The organisation described the proposed running of all the budgets simultaneously as an anomaly with no precedence. It would be recalled that the 2023 Approved Budget of N21.83 trillion, signed into law by President Muhammadu Buhari in January 2023, was designed to run for 12 calendar months from January to December, as is the practice globally. In addition, while the 2024 Appropriation Bill was being drafted, the 2023 Supplementary Budget of N2.17 trillion was passed by the National Assembly and assented to by President Bola Ahmed Tinubu barely two months before the end of the 2023 fiscal year.
For a brief period, Nigeria returned to the January – December budget calendar in 2019 but retrogressed from the 2020 fiscal year. From 2020 to date, the Federal Government has routinely extended the implementation period for the capital budgets beyond 12 calendar months—a practice that negates the principle of annuality of public budgets. The National Assembly had initially extended the implementation of the 2023 Approved Budget and 2023 Supplementary Budget to June 30, 2024, and now to December 31, 2024. If allowed to be implemented, the practice would convert Nigeria’s annual budget into a biennial one, a practice neither provided for by the 1999 Constitution nor the Fiscal Responsibility Act of 2007.

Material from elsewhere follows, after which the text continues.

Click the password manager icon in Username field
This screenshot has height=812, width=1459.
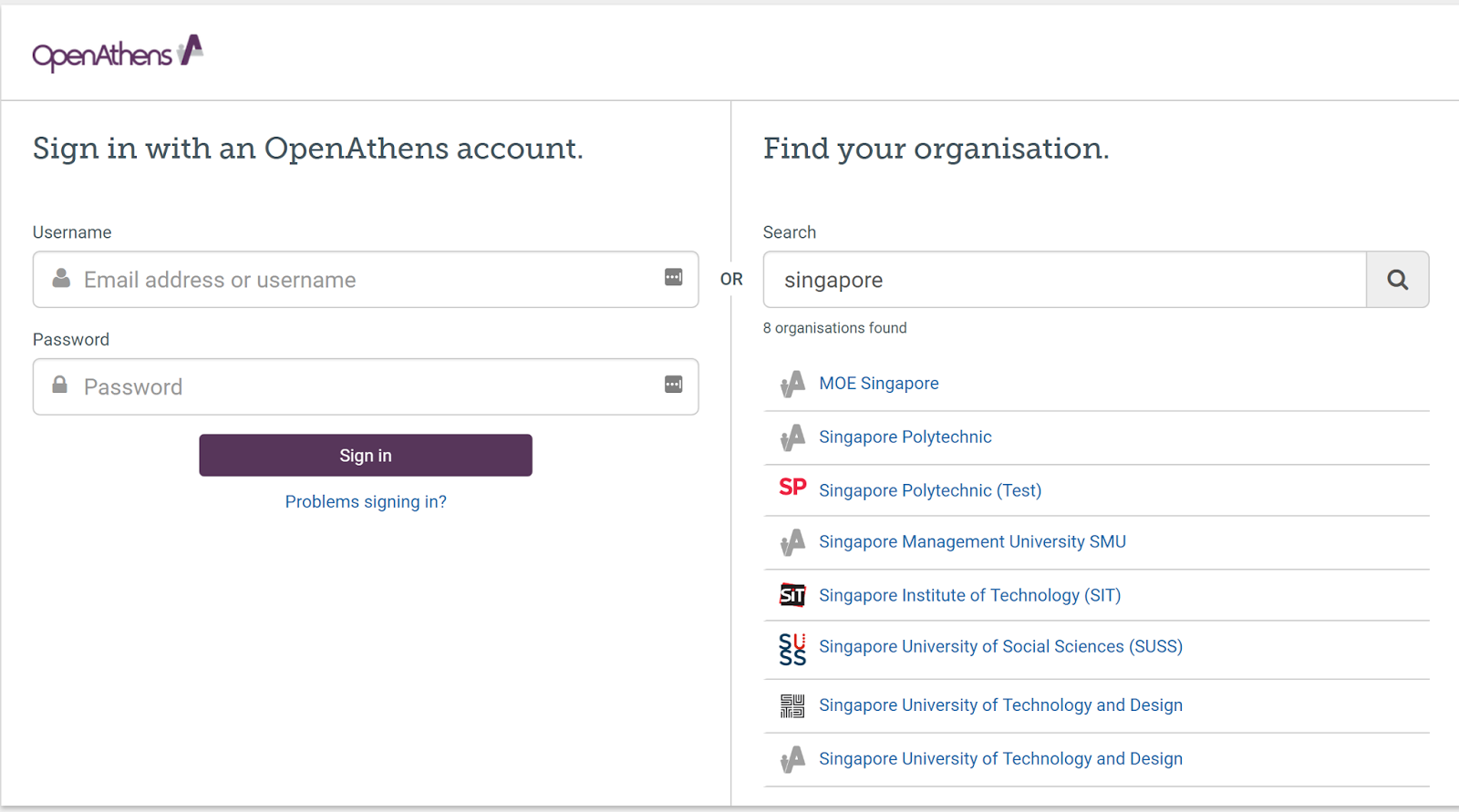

More worrisome is the fact that the Federal Government is currently drafting another 2024 Supplementary budget, which it intends to implement alongside the 2023 Approved Budget, 2023 Supplementary Budget and 2024 Approved Budget, thereby resulting in the simultaneous implementation of four budgets—an anomaly with no precedence. Standard practice should be that projects not catered to within a fiscal year are rolled over to the budget of a new fiscal year.
“The concurrent implementation of four budgets will lead to severe budget credibility issues, as revenues projected in 2024 alone would most likely be used in implementing four different budgets, negatively impacting service delivery in critical social sectors and the provision of essential public infrastructure”, said Gabriel Okeowo, BudgIT’s Country Director.

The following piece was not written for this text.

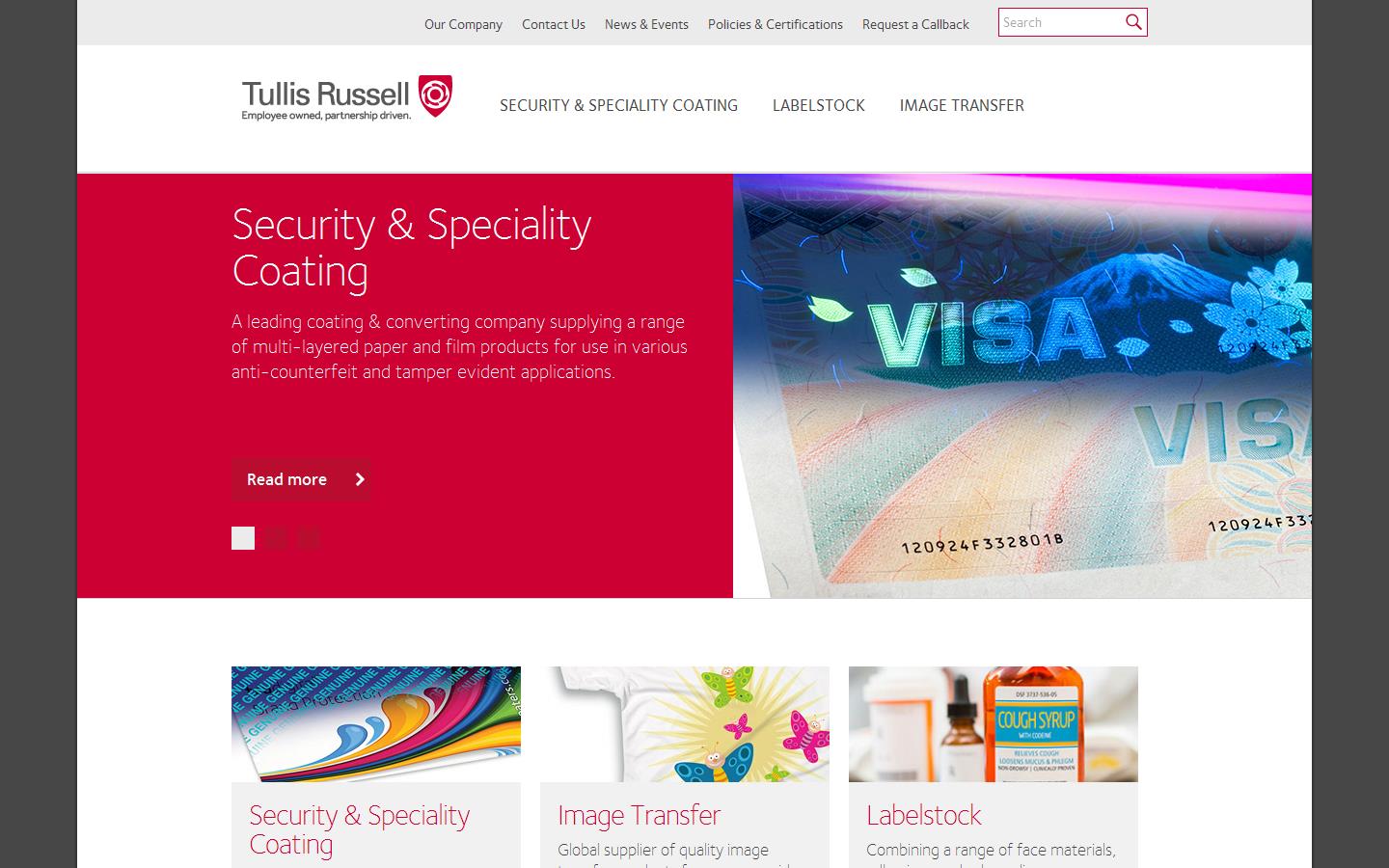
Task: Open the Security & Speciality Coating menu
Action: [x=618, y=105]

BudgIT identified many frivolous items in the 2023 Approved Budget and 2023 Supplementary Budget that will compete with essential projects in the 2024 Budget for the meagre resources available to the Federal Government.

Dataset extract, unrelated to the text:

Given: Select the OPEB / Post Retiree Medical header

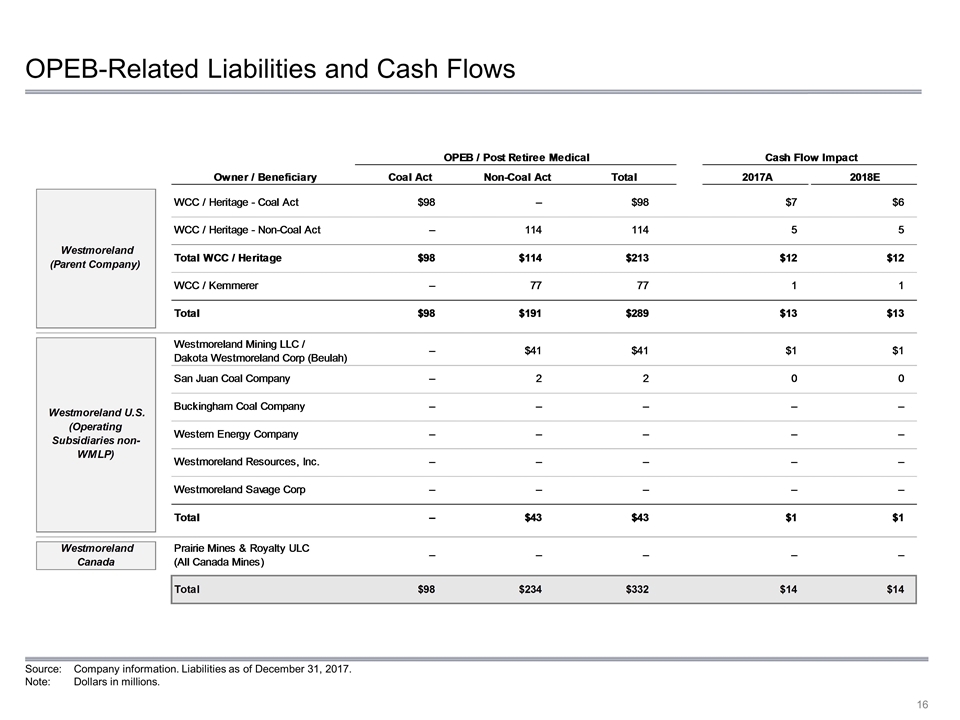Looking at the screenshot, I should click(515, 157).
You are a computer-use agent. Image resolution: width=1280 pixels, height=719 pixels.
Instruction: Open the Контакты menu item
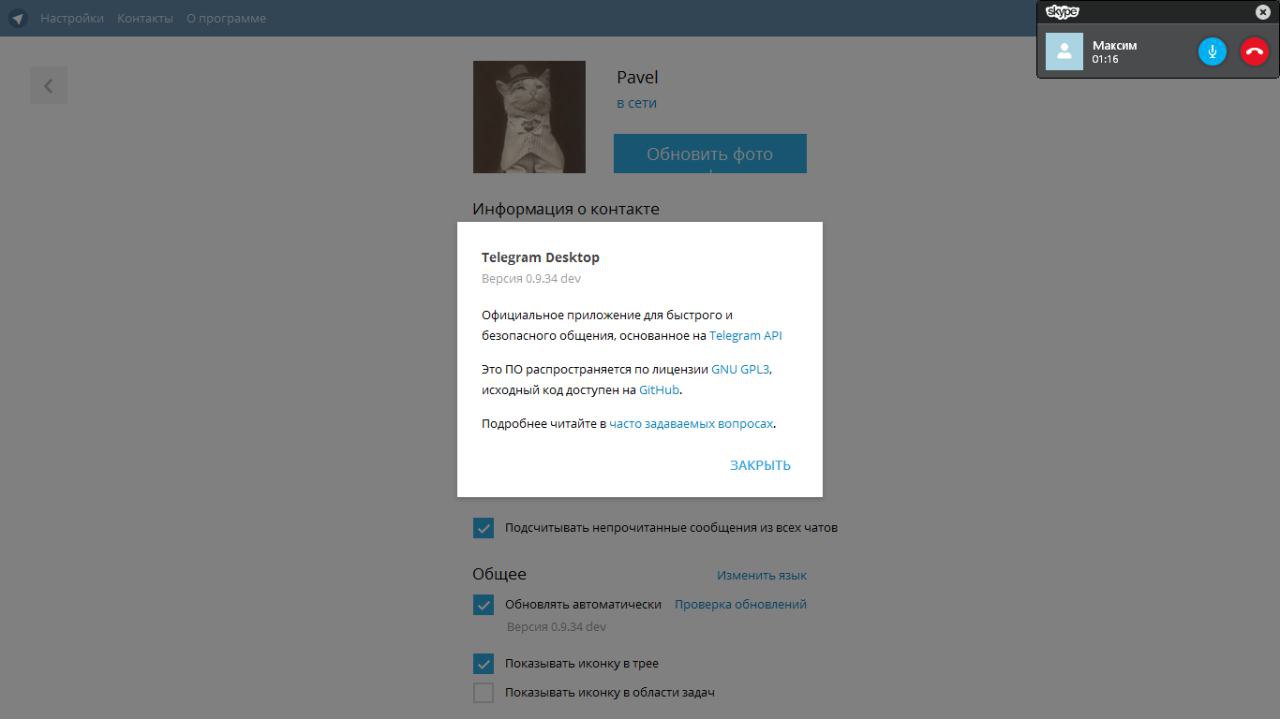tap(145, 18)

Okeowo has therefore called on the Federal Government and the National Assembly to amend the complications of this convulated budgeting system and return to a disciplined January to December Budget Calendar.
“We also urge the Federal Government to identify and implement only the projects and programmes that align with Nigeria’s overarching development goals, reduce inequality, and improve the lives of citizens, the bulk of whom are multi dimensionally poor,” he said.